Posted December. 14, 2021 08:12,   

Updated December. 14, 2021 08:12


When a soldier had dropped by a hamburger store, a citizen paid for his meal. When a soldier boarded a plane to return home, an entrepreneur seated in the business seat section offered his seat. Such stories are published occasionally, showing how respected soldiers are in the U.S., which runs a volunteer military system. All the soldiers in these anecdotes were career soldiers. One may ask if it is necessary to be so thankful, when they are simply doing what they are paid to do? One may say, of course. They should be thankful as they benefit from soldiers serving their country.  

Let’s say that such perspectives and thinking are correct. Under the same logic, aren’t office workers, lawyers, computer programmers, plumbers contributing to their nation? How should we view citizens not being appreciative of their work?

Soldiers are special occupations in that they must risk their lives to fulfill their duties and obligations. Perhaps some may raise another point to say that there are many other occupations that risk life. Or maybe every job does. However, soldiers, fire fighters, rescue workers and police officers are special in that they require life sacrifice to fulfill their career responsibilities and duties.  

The epitaph in Thermopylae, which honors the 300 Spartan soldiers that fought against Persian soldiers and annihilated, does not read that the soldiers had been brave and courageous in their battle.
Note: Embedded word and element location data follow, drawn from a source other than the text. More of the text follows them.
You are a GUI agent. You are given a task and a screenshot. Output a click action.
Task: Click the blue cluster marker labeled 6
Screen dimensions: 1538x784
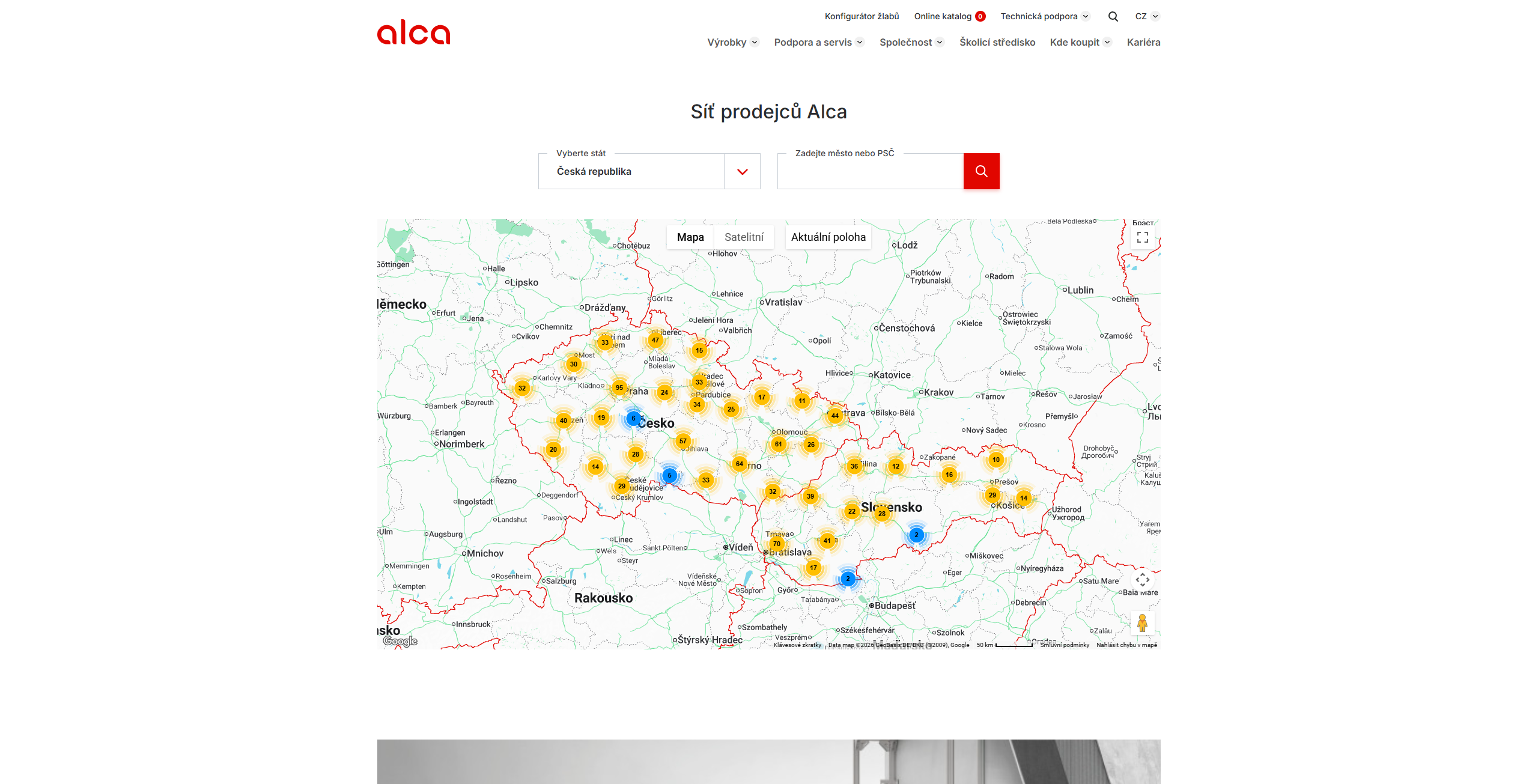(633, 418)
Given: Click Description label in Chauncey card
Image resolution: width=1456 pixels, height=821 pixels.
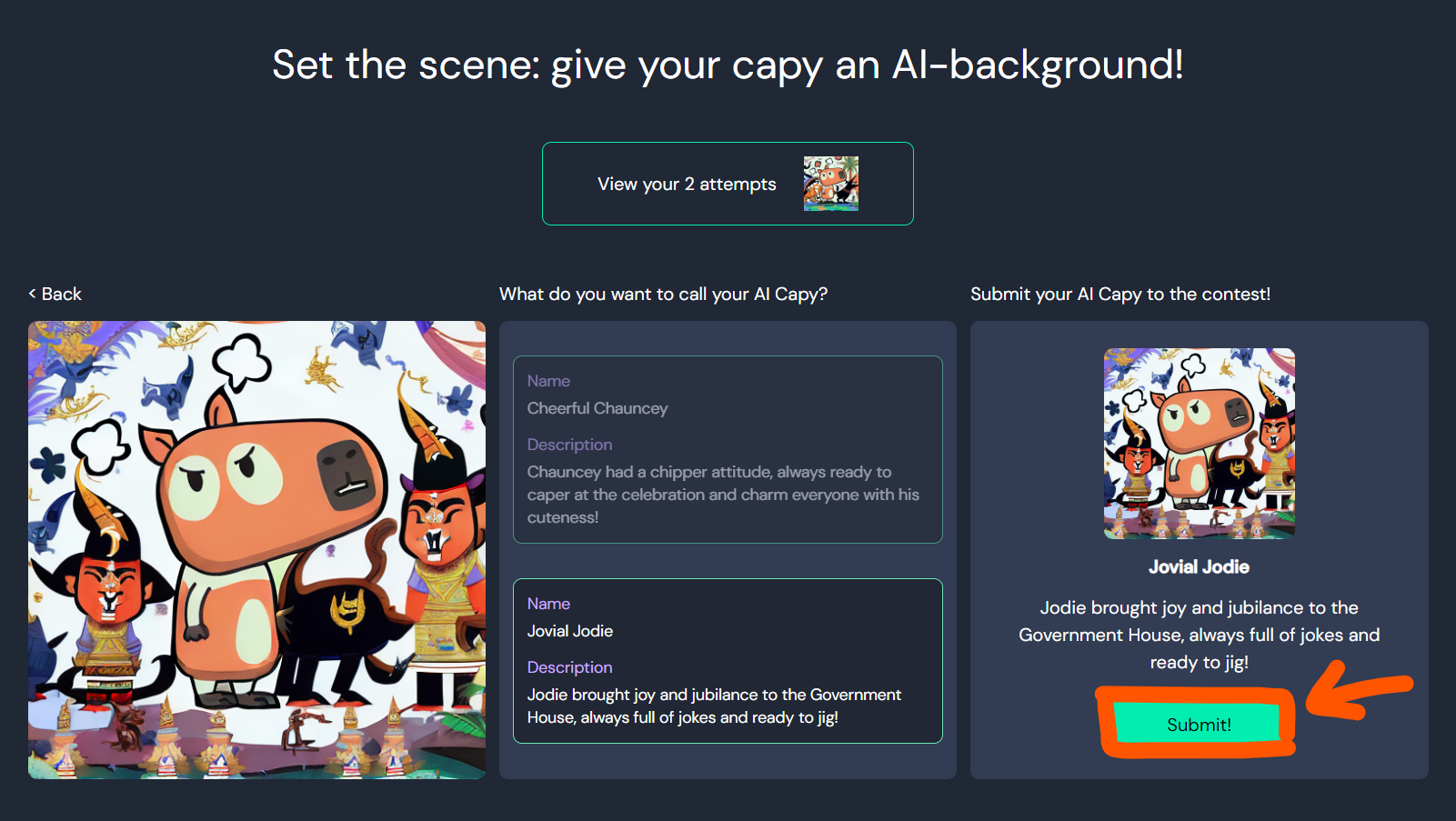Looking at the screenshot, I should [569, 445].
Instead, it reads “Here obedient to their laws we lie,” It still resonates with people today.  

Today, many in our society demand others to take responsibility, while refusing to make their own sacrifices. They are indifferent to the pain and efforts it takes to be responsible while having no tolerance for their own pains. Eventually this leads to more people that feel they are victimized. Instead of convincing them to see the truth, people provoke more anger as if rage is the only way to deal with the situation. My message to them would be: I don’t expect you to risk your life to take responsibility, please at least try to seek your conscience if you still have one.